Mais les nouvelles informations transmises par Pausanias ne suffirent pas au licteur Pomponius Gratus qui, avec l'autorisation du censeur Fabien Corneille, l'avait convoqué pour avancer dans ses recherches.
Ce même jour une ombre pénétrait dans la résidence de Lolius Urbicus, à la tombée de la nuit, pour faire une dénonciation identique.
C'était Hatéria, qui, indépendamment de Pausanias, était aussi allée aux catacombes, accomplissant ses odieuses activités, mettant en jeu son habileté et son astuce pour tenir
Claudia Sabine informée de tout ce qui se passait.
C'est ainsi qu'avant de retourner à Tibur, après une semaine de repos chez elle, l'ex- plébéienne a averti Bibulus Quint des rassemblements de chrétiens au-delà de la porte Nomentane, lui dépeignant les séditieux tableaux, de sorte à exacerber la crainte des conspirations qui caractérisait les administrateurs politiques de l'époque.
De nombreux détachements de prétoriens ont comparu au cimetière abandonné lors de la prochaine réunion.
Des centaines d'emprisonnements ont été effectués.
Les sombres geôles du Capitule et les prisons de l'Esquilin étaient pleines et le plus grave était que, parmi les prisonniers, figuraient des personnes de toutes les classes sociales.
Irrité, l'Empereur fit ordonner que l'on instaure des procès individuels afin de mesurer toutes les responsabilités respectives, désignant plusieurs dignitaires de la cour pour les besoins de l'enquête.
Aelius Hadrien n'a jamais procédé comme Néron qui ordonnait l'extermination systématique des chrétiens sans cogiter de la faute de chaque individu en conformité avec les dispositifs légaux, comme l'évolution juridique de l'État romain ; mais lui non plus n'a jamais pardonné les adeptes du Christ qui avaient le courage moral de ne pas trahir leur foi, face à son autorité ou à celle de ses préposés.
L'enquête a commencé terrible et funeste.
Des familles désespérées de douleur étaient jetées en prison implorant la miséricorde de leurs bourreaux.
Tous ceux qui abjuraient de leur croyance en Jésus devant l'image de Jupiter capitolin, lui jurant une éternelle fidélité, pouvaient retourner librement à leur foyer, retrouvant leur liberté et leur droit à la vie ; ceux qui ne se prosternaient pas devant l'idole romaine, se maintenant inébranlable dans leur foi chrétienne, pouvaient compter sur la torture, voire la mort.
Sur plus de trois cent créatures, seulement trente cinq réaffirmèrent leur foi en Jésus- Christ avec sincérité et une ferveur irréductible.
Pour ceux-là, les portes de la prison se sont refermées sans miséricorde et sans espoir. Parmi les condamnés, se trouvaient Nestor et son fils qui, fidèles à Jésus, se reposaient sur leurs idées miséricordieuses, convaincus que tout sacrifice pour leur cause, était une porte ouverte à la lumière et à la liberté.
UNE VISITE EN PRISON
La nouvelle concernant ces événements arriva bientôt à la résidence d'Helvidius Lucius, occasionnant les plus tristes inquiétudes et les plus angoissantes perspectives.

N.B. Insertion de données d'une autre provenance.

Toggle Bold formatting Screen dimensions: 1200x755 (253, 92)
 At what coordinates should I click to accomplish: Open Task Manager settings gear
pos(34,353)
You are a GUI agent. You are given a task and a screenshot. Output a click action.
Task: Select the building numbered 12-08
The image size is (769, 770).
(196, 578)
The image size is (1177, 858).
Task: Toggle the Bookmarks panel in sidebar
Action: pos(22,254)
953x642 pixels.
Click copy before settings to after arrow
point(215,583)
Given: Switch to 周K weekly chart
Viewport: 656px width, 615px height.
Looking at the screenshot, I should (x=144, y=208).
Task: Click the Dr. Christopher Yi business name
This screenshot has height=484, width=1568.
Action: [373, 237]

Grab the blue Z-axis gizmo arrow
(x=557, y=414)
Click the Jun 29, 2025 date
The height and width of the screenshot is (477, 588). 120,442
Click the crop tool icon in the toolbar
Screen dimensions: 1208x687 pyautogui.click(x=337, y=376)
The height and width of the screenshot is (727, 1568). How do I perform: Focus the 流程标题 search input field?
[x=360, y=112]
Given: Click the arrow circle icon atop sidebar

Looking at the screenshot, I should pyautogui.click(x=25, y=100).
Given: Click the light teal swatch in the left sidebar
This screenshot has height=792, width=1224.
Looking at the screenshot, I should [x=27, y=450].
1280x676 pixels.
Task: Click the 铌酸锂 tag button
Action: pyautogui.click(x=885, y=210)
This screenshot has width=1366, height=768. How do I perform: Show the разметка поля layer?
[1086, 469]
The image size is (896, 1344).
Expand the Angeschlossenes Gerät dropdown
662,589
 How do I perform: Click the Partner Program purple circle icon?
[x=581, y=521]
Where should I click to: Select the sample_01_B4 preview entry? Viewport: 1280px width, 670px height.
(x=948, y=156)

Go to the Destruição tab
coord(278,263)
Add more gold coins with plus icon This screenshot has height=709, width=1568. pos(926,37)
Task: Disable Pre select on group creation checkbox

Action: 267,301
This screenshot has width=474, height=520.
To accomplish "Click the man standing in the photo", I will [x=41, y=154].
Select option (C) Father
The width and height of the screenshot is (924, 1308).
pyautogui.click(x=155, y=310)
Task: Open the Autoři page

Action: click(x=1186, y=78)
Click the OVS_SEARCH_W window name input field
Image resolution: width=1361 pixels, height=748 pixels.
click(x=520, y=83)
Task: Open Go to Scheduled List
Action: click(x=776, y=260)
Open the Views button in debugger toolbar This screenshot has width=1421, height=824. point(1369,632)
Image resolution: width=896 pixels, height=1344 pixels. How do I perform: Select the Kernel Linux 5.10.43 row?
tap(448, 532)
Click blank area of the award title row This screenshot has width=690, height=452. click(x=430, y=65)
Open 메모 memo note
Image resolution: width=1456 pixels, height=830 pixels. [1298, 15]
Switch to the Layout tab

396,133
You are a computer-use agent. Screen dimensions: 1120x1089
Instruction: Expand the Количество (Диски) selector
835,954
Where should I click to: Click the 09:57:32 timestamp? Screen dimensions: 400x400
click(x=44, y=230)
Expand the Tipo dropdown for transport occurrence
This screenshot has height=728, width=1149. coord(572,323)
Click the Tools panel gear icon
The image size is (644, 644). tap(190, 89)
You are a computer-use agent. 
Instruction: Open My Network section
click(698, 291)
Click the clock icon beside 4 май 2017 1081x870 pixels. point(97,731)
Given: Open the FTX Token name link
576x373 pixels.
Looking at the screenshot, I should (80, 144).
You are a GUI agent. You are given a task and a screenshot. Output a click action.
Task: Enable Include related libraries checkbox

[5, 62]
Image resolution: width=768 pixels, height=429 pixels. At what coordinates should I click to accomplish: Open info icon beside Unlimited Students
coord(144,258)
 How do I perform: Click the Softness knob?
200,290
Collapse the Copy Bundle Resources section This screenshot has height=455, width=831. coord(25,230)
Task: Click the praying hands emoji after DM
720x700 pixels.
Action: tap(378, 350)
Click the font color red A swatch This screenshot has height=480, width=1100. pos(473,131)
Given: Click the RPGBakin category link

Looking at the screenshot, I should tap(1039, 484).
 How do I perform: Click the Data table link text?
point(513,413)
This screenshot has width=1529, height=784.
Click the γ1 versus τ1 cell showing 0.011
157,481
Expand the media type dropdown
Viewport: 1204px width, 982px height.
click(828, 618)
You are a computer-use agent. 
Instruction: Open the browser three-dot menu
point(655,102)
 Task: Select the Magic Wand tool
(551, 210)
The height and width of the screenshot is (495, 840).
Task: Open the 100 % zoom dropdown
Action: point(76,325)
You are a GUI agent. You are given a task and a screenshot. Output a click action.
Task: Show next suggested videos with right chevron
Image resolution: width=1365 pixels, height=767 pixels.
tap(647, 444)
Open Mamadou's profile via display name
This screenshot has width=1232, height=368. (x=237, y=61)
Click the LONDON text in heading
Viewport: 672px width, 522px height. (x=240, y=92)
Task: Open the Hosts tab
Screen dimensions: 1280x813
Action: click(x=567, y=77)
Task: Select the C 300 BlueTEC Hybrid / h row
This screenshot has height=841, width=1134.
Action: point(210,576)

Malgré la foi qui fortifiait son cœur, la jeune Célia s'est sentie prise d'une profonde désolation et sa seule consolation était d'entendre son grand-père paternel, qui, à cette époque, lisait déjà avec intérêt les Évangiles et les Épîtres de Paul, abritant en son for intérieur la même foi qui illuminait déjà tant de héros et de martyrs.
Tous deux passaient des heures à échanger de tendres confidences assis à la terrasse de son palais sur la colline de l'Aventin, à observer le long cours d'eau clair du Tibre ou absorbés à contempler le ciel. Faisant appel à son expérience, le vénérable Cneius Lucius consolait sa petite-fille abattue. Ils citaient maintenant les mêmes textes évangéliques, manifestaient de concert des impressions analogues.
Quant à Alba Lucinie, après avoir entendu les réprobations les plus énergiques de la part de son vieux père concernant les dénonciations de Pausanias, elle se sentait grandement réconfortée depuis qu'elle avait la certitude que son mari reviendrait prochainement et définitivement au foyer, obéissant à des ordres inopinés du gouvernement impérial.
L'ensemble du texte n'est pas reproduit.